--- Task item ---
In how many lines of the records does the word "badge" appear? Reply with the number and nothing else.
[[ Dataset entries, beginning ]]
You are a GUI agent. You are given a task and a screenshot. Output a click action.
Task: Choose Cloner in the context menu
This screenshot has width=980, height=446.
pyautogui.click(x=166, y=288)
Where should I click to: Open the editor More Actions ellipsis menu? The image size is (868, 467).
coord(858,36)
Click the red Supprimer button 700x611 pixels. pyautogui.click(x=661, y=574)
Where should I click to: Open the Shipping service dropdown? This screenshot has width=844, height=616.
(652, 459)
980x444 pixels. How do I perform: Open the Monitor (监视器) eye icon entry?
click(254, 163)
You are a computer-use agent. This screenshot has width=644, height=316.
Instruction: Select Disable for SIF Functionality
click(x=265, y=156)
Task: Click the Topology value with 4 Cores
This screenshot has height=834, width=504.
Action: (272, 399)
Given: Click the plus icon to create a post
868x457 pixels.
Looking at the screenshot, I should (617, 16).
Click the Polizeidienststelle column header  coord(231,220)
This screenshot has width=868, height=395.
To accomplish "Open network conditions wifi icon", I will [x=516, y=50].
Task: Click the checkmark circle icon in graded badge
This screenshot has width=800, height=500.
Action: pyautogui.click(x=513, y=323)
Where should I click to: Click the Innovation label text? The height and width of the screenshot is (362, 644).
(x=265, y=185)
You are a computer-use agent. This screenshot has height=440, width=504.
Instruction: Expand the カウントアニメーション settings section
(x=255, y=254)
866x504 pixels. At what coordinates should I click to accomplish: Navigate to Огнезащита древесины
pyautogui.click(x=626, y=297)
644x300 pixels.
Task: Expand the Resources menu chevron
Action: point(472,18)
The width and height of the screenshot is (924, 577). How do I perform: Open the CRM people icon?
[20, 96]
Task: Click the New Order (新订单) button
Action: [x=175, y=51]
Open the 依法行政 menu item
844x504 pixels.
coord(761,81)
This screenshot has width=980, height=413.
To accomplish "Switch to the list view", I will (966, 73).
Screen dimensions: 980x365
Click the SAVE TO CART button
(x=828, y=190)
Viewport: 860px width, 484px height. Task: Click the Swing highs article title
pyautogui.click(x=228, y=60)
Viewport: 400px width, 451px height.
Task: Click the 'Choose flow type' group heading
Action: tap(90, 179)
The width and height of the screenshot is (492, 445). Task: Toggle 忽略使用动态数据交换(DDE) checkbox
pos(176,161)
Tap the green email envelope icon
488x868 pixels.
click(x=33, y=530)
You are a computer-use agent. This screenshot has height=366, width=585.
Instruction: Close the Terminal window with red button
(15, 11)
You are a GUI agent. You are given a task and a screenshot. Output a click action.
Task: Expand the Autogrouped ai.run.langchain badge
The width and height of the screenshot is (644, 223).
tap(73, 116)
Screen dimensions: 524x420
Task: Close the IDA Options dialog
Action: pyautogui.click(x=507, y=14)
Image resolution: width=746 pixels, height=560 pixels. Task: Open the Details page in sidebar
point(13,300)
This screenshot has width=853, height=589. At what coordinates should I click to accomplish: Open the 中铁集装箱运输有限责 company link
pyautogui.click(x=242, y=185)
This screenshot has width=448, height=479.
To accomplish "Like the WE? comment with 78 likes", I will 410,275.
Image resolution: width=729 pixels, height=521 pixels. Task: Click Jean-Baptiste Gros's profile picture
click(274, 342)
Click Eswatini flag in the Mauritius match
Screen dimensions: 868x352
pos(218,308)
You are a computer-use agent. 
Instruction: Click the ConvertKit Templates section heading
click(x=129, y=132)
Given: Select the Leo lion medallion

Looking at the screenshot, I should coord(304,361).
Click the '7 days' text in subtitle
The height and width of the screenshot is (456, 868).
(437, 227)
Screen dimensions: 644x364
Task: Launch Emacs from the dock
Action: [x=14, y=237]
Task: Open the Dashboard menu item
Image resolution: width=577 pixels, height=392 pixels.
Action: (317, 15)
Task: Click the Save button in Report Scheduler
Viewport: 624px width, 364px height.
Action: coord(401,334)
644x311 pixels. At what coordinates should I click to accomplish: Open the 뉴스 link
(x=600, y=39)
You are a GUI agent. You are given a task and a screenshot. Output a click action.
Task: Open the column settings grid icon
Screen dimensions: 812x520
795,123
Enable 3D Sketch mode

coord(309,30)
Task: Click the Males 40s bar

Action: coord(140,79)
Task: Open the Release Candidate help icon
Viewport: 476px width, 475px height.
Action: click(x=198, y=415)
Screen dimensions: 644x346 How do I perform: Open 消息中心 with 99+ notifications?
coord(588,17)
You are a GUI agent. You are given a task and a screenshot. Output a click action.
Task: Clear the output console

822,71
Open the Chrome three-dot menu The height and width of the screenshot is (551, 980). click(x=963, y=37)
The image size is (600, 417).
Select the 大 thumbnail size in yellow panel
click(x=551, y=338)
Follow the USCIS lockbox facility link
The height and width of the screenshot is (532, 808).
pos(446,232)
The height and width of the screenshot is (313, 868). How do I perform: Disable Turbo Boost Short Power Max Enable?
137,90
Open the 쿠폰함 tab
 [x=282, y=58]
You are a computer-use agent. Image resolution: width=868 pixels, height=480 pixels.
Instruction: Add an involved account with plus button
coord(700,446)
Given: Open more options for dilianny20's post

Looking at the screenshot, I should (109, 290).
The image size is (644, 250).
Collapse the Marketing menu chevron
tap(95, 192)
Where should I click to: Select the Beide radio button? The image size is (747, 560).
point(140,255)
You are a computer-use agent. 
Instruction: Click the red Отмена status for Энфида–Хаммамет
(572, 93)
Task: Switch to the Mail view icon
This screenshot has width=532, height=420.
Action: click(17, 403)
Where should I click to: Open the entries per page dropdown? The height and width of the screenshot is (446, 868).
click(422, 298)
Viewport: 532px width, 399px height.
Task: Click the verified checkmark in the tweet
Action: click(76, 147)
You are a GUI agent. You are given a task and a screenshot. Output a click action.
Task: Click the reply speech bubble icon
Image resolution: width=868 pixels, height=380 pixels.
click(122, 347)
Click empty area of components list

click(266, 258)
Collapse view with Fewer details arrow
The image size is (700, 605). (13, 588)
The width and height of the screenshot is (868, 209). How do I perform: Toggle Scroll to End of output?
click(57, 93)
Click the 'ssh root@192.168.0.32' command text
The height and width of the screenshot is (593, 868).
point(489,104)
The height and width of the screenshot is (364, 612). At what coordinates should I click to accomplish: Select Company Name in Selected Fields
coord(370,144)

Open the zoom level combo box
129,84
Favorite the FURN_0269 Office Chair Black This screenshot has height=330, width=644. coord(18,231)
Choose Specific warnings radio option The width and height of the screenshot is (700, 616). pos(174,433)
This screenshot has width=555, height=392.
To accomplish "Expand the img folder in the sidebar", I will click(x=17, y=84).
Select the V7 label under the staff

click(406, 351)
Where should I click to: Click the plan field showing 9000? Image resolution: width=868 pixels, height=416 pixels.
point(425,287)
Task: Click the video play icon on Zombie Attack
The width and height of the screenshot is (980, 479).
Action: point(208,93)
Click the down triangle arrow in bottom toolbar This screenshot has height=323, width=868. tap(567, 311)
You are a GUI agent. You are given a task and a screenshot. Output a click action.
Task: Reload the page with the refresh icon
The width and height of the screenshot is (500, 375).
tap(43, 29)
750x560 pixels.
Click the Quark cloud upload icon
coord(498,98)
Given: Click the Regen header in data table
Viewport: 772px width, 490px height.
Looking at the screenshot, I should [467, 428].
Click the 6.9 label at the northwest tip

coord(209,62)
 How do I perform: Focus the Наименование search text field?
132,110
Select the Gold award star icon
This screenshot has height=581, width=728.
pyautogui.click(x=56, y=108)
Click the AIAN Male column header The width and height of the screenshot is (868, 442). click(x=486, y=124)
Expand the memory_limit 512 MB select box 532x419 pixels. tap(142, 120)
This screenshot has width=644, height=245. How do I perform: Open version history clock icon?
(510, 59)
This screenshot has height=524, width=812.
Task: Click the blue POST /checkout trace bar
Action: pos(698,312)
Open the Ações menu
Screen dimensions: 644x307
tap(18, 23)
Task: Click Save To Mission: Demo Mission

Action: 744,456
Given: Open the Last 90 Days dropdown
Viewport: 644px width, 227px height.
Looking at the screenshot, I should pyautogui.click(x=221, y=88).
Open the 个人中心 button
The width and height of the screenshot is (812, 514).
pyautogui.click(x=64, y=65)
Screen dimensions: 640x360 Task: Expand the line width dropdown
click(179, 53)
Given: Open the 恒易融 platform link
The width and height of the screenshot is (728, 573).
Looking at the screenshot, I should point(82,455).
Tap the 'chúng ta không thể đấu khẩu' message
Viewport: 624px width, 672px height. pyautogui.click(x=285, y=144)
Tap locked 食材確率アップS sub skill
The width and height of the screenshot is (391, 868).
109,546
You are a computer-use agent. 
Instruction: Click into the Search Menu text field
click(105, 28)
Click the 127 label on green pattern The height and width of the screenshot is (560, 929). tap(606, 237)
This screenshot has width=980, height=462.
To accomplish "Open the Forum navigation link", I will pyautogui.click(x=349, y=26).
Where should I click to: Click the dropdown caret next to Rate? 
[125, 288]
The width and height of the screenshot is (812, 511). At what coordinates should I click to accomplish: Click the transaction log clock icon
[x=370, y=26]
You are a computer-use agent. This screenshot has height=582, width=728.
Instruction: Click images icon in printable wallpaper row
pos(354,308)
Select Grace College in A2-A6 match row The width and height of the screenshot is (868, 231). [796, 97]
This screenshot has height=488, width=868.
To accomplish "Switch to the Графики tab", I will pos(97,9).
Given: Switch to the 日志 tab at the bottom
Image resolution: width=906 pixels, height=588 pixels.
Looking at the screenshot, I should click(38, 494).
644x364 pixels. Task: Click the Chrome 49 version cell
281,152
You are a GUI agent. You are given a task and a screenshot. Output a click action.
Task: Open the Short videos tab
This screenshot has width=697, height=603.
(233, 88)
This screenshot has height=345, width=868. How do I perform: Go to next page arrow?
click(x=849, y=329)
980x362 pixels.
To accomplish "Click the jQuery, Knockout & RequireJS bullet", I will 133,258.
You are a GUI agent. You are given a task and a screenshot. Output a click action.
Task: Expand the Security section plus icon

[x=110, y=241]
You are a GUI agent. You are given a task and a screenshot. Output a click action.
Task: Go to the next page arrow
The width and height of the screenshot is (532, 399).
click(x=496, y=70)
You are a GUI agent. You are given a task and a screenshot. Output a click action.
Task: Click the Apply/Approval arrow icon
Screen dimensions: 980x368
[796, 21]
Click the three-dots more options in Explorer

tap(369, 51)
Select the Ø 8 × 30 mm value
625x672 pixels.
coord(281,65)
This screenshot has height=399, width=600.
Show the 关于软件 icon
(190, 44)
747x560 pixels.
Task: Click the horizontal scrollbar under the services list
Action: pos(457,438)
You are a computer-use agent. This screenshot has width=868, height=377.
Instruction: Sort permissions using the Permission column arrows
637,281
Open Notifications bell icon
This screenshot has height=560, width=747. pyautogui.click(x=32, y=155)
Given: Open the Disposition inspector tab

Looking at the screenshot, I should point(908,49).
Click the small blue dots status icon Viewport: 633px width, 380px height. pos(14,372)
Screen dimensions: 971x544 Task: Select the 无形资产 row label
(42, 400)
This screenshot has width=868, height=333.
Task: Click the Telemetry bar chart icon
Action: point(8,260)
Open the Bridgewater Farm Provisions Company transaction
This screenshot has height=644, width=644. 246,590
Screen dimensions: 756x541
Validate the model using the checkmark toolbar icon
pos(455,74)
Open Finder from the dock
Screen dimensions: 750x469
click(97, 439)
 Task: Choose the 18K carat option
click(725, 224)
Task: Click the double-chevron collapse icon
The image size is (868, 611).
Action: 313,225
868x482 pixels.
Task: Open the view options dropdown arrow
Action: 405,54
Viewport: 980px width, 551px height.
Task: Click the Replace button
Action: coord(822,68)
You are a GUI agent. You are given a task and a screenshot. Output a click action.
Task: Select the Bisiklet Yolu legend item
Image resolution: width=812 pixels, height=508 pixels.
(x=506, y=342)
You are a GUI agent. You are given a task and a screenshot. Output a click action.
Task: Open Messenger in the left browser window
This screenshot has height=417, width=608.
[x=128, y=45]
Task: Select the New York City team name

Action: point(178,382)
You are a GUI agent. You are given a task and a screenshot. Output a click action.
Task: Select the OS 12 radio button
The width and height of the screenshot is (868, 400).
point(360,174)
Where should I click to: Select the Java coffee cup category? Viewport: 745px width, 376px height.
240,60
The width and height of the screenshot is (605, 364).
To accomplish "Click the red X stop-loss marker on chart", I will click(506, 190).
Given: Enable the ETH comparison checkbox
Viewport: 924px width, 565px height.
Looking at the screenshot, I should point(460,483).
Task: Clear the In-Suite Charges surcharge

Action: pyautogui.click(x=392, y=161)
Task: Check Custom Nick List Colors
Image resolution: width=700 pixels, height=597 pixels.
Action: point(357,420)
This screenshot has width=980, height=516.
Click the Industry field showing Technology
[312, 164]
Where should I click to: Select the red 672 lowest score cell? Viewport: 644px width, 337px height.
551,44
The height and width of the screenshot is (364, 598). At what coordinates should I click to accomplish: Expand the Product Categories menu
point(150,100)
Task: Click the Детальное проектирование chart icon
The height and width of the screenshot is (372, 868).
[[ Dataset entries, end ]]
--- Written reply ---
2